## Required action
Output the records in full, exactly as given.
═══ Records for this exercise
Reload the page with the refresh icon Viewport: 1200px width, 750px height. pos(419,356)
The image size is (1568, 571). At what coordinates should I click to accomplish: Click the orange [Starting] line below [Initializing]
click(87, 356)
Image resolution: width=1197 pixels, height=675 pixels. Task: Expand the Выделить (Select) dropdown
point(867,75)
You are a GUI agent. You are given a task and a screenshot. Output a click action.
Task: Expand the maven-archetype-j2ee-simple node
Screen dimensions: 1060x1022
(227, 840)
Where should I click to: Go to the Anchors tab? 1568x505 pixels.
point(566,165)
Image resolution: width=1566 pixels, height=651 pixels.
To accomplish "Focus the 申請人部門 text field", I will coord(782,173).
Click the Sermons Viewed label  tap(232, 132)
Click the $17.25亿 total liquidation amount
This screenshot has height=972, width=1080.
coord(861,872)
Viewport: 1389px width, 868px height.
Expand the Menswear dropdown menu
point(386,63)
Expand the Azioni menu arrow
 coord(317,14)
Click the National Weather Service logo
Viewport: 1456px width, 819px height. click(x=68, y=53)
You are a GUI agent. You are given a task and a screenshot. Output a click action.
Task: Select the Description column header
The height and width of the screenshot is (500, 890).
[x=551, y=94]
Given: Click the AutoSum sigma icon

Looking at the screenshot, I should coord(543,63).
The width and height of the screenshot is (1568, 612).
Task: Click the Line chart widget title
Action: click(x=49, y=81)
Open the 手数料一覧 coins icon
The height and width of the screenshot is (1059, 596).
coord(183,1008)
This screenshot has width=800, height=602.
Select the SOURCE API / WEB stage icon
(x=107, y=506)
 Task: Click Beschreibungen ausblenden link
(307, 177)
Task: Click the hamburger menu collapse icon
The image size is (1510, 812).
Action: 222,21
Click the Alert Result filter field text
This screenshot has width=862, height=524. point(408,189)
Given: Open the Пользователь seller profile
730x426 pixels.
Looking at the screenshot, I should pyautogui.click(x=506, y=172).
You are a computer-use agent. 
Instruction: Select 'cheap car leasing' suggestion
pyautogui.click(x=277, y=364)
══════
## Response to the exercise
Reload the page with the refresh icon Viewport: 1200px width, 750px height. pos(419,356)
The image size is (1568, 571). At what coordinates should I click to accomplish: Click the orange [Starting] line below [Initializing]
click(87, 356)
Image resolution: width=1197 pixels, height=675 pixels. Task: Expand the Выделить (Select) dropdown
point(867,75)
You are a GUI agent. You are given a task and a screenshot. Output a click action.
Task: Expand the maven-archetype-j2ee-simple node
Screen dimensions: 1060x1022
(227, 840)
Where should I click to: Go to the Anchors tab? 1568x505 pixels.
point(566,165)
Image resolution: width=1566 pixels, height=651 pixels.
To accomplish "Focus the 申請人部門 text field", I will coord(782,173).
Click the Sermons Viewed label  tap(232, 132)
Click the $17.25亿 total liquidation amount
This screenshot has height=972, width=1080.
coord(861,872)
Viewport: 1389px width, 868px height.
Expand the Menswear dropdown menu
point(386,63)
Expand the Azioni menu arrow
 coord(317,14)
Click the National Weather Service logo
Viewport: 1456px width, 819px height. click(x=68, y=53)
You are a GUI agent. You are given a task and a screenshot. Output a click action.
Task: Select the Description column header
The height and width of the screenshot is (500, 890).
[x=551, y=94]
Given: Click the AutoSum sigma icon

Looking at the screenshot, I should coord(543,63).
The width and height of the screenshot is (1568, 612).
Task: Click the Line chart widget title
Action: click(x=49, y=81)
Open the 手数料一覧 coins icon
The height and width of the screenshot is (1059, 596).
coord(183,1008)
This screenshot has width=800, height=602.
Select the SOURCE API / WEB stage icon
(x=107, y=506)
 Task: Click Beschreibungen ausblenden link
(307, 177)
Task: Click the hamburger menu collapse icon
The image size is (1510, 812).
Action: 222,21
Click the Alert Result filter field text
This screenshot has width=862, height=524. point(408,189)
Given: Open the Пользователь seller profile
730x426 pixels.
Looking at the screenshot, I should pyautogui.click(x=506, y=172).
You are a computer-use agent. 
Instruction: Select 'cheap car leasing' suggestion
pyautogui.click(x=277, y=364)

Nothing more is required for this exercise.